Toby C Thatcher (born 28 January 1989) is an Australian-British conductor.

Thatcher is artistic director of the Nineteenth Circle, a group of 19th Century-specialist performers committed to diversifying the voice within classical music programming, and representing a fuller spectrum of coetaneous human experience in order to enhance the canon", and Founder & Director of Zeitgeist, an online multimedia gallery & commissioner of contemporary work.

He is Assistant Conductor to the Orchestre national d'Île-de-France.

Thatcher has worked with ensembles internationally including Orchestre National de France, Ensemble Intercontemporain, Ensemble Modern, Slovenian Philharmonic Orchestra, Sydney Symphony Orchestra, Sinfonieorchester Basel, Pannon Philharmonic, Auckland Philharmonia Orchestra, Queensland Symphony Orchestra & Tasmanian Symphony Orchestra.

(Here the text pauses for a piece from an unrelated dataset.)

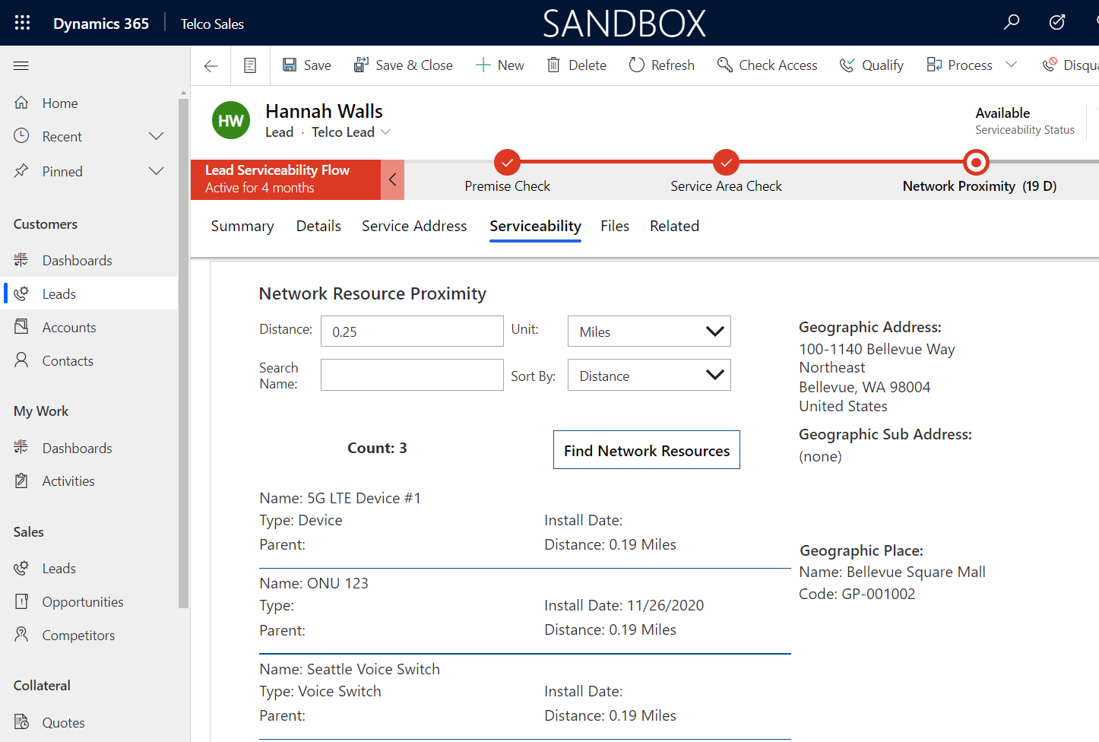1099x742 pixels.
Task: Refresh the Hannah Walls record
Action: [660, 65]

He has held positions as Assistant Conductor of the Sydney Symphony Orchestra & Orchestre National de France, and Guest Assistant Conductor to the London Philharmonic Orchestra.

He has been a prize-winner & finalist at five international competitions, including the Sir Georg Solti International Conductors' Competition (see Georg Solti) for conducting Strauss's Don Juan and Dvořák's Carnival Overture with the hr-Sinfonieorchester and Frankfurter Opern- und Museumsorchester, the Princess Astrid Competition with the Trondheim Symfoniorkester, and the International Competition of Young Conductors Lovro von Matačić with the Croatian Radio Orchestra. In August 2015, Thatcher was joint winner of the inaugural Neeme Järvi Prize at the Menuhin Festival.

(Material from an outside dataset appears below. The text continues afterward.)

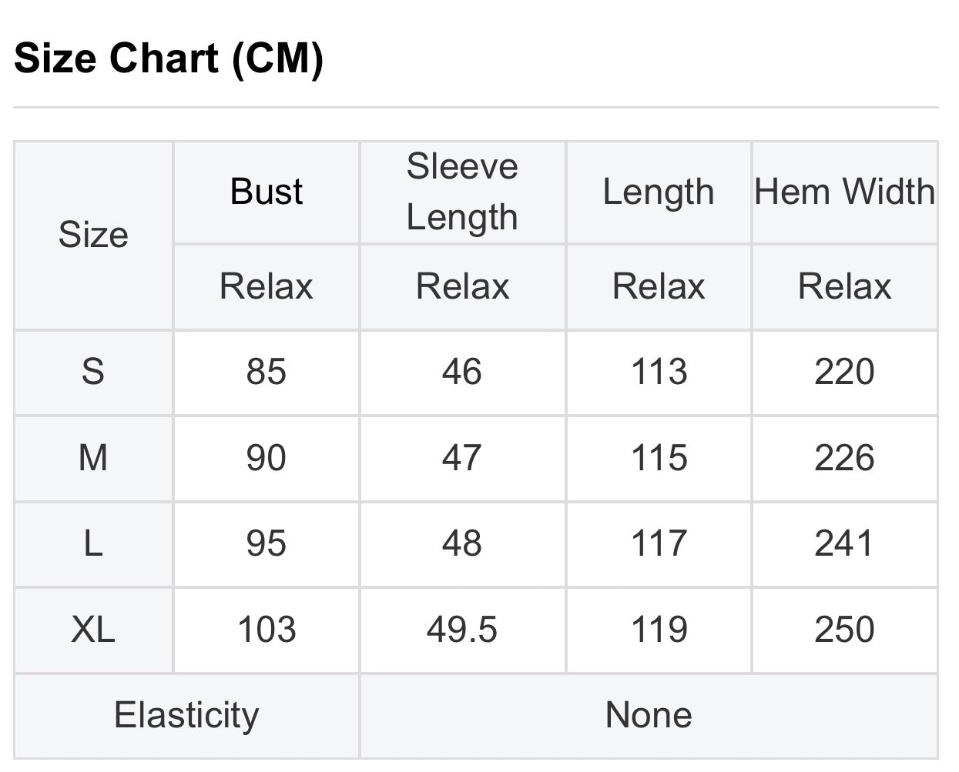
Task: Select the hem width value 250
Action: (x=844, y=630)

Thatcher holds several awards in his birth country, including the Brian Stacey Award for Young Australian Conductors, and the 2016 Award for Outstanding Achievement from the University of Sydney.

In 2014, Thatcher graduated from the Royal Academy of Music with an MA, where he studied as an oboist. During his studies, Thatcher played with orchestras such as the Philharmonia Orchestra, the Royal Philharmonic Orchestra, the London Sinfonietta, the Australian Youth Orchestra and The Sydney Youth Orchestra.